Dit wordt bevestigd door de verklaring van medeverdachte [medeverdachte 3] , die is afgelegd ter terechtzitting van de behandeling van zijn eigen strafzaak bij de kinderrechter op 21 april 2022.
Verdachte heeft ter terechtzitting van het hof verklaard dat hij bij het incident met de tweede auto (feit 1 op de tenlastelegging) weliswaar aanwezig was, maar niets van de tenlastegelegde poging tot straatroof heeft meegekregen omdat hij zijn
noise-cancellingoordopjes droeg en een spelletje aan het spelen was op zijn telefoon.
Bovendien heeft hij zich bij het incident met de derde auto (feit 2 op de tenlastelegging) direct aan de situatie onttrokken door weg te rennen.
Zijn verklaring vindt echter geen steun in de overige bewijsmiddelen.
Het hof overweegt in dat verband het volgende.

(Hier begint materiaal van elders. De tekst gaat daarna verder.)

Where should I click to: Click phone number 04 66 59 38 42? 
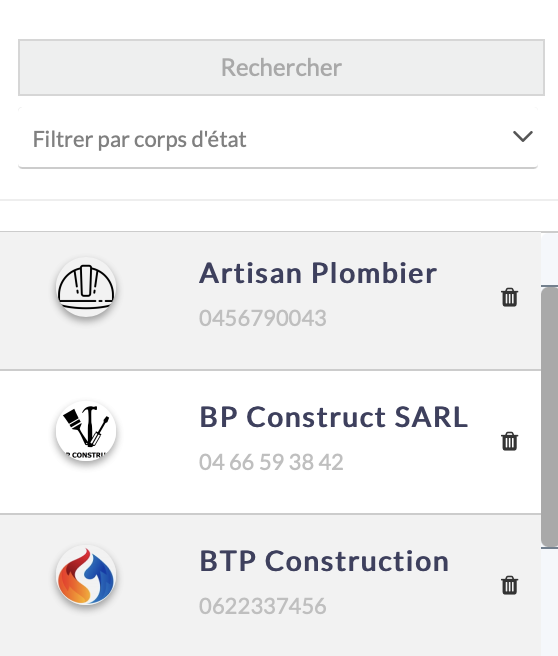pos(271,462)
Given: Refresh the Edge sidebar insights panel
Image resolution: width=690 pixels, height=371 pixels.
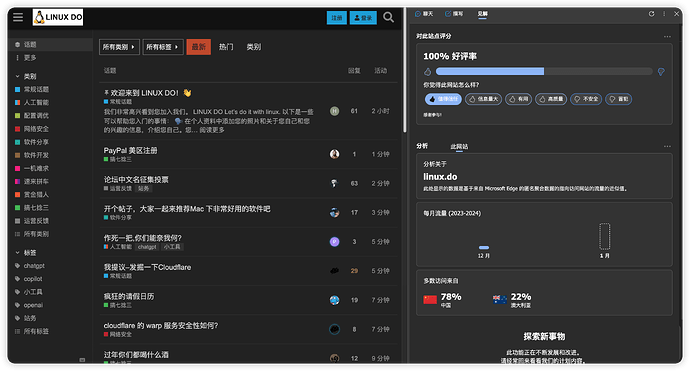Looking at the screenshot, I should (651, 14).
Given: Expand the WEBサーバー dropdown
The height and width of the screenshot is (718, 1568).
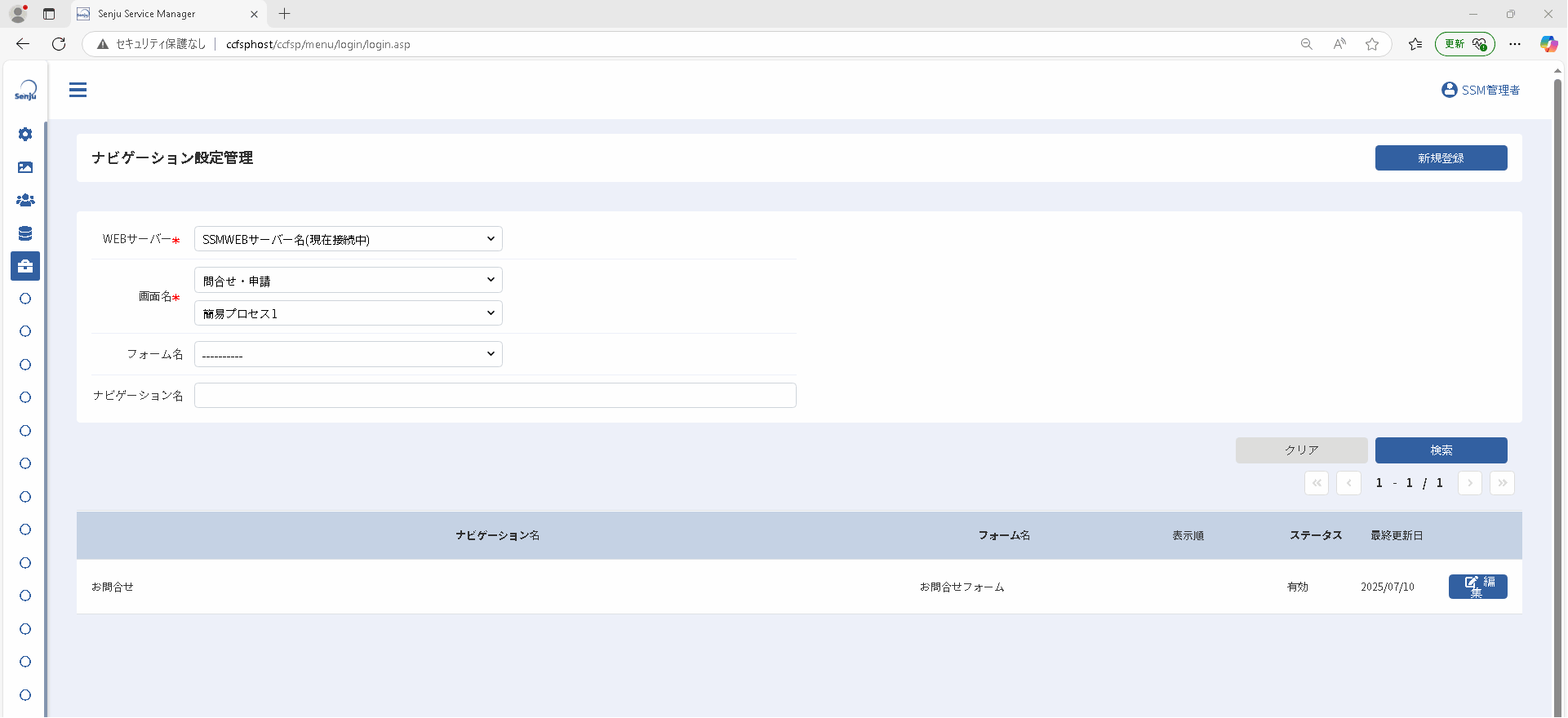Looking at the screenshot, I should pyautogui.click(x=349, y=239).
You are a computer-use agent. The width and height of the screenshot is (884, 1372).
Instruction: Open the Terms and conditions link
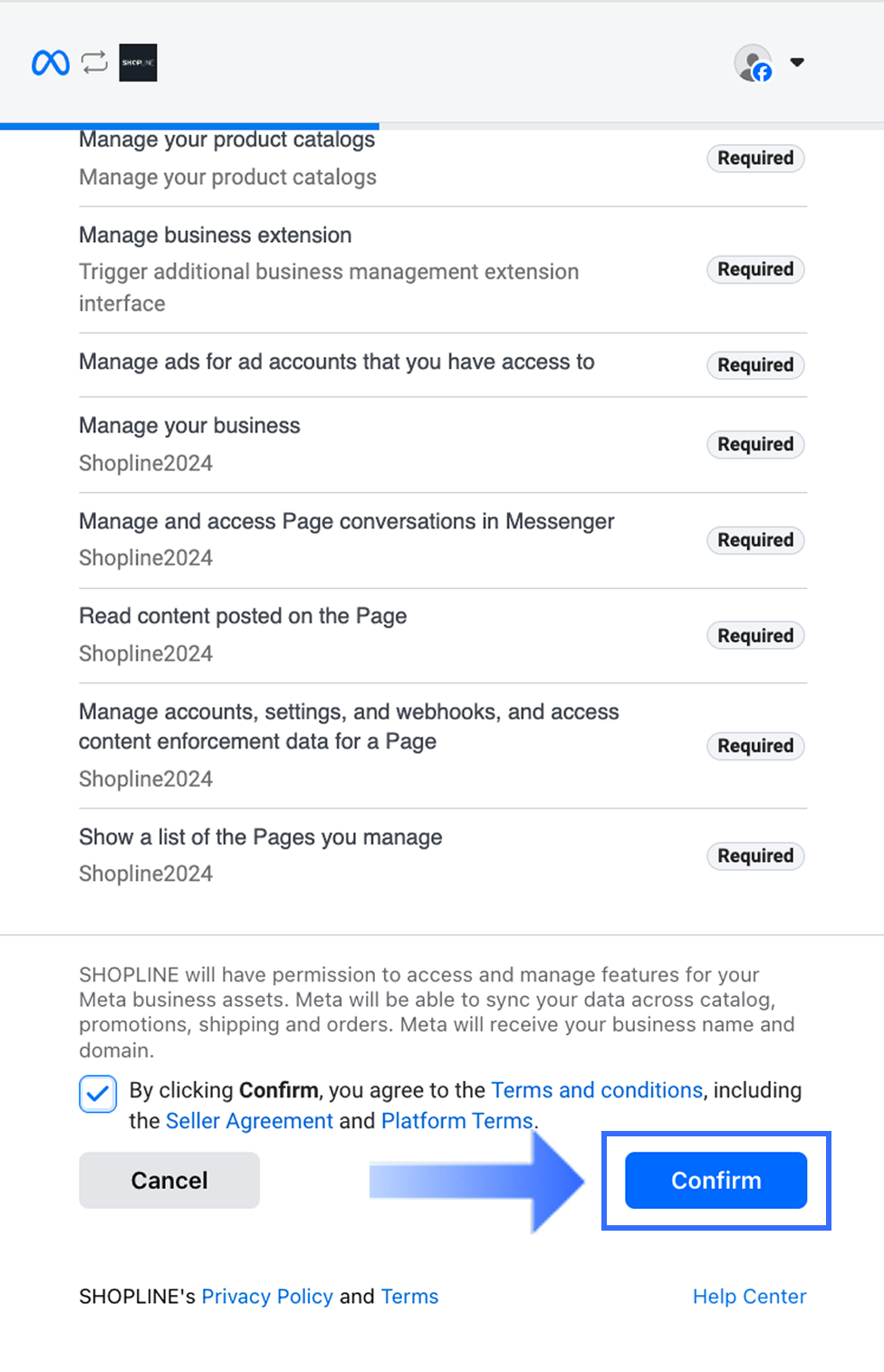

Uit de verklaring van medeverdachte [medeverdachte 2] volgt dat de zes jongens – onder wie verdachte – allemaal onder de brug achter pilaren van het viaduct stonden te wachten tot er een auto voorbij zou komen. Vooraf was er binnen de groep al afgesproken dat er iemand uit de groep voor de auto zou gaan staan en is er een fiets op de weg neergezet, zodat er geen auto’s langs konden. Ook blijkens de verklaring van verdachte zelf heeft hij gezien dat er een fiets dwars op de weg werd gezet.
Verder heeft medeverdachte [medeverdachte 1] bij de politie verklaard dat als er een auto stopte, de hele groep – waarvan verdachte deel uitmaakte – op de auto afrende.
Uit de aangiften blijkt ook dat er bij de tweede en derde auto een grote groep op de auto’s kwam afgestormd. Zo heeft aangeefster [persoon 1] verklaard (over de tweede auto, feit 1 op de tenlastelegging) dat er een grote groep jongens op de weg ging staan en de gehele groep jongens haar auto heeft omsingeld. Aangeefsters [persoon 4] en [persoon 3] (feit 2) hebben ook verklaard dat er een behoorlijk aantal jongens op de weg liep en aan de deur van de auto kwam staan, die vervolgens werd opengetrokken.
Uit de aangiftes blijkt niet dat een deel van de groep – zoals verdachte heeft verklaard – zich aan de situatie heeft onttrokken.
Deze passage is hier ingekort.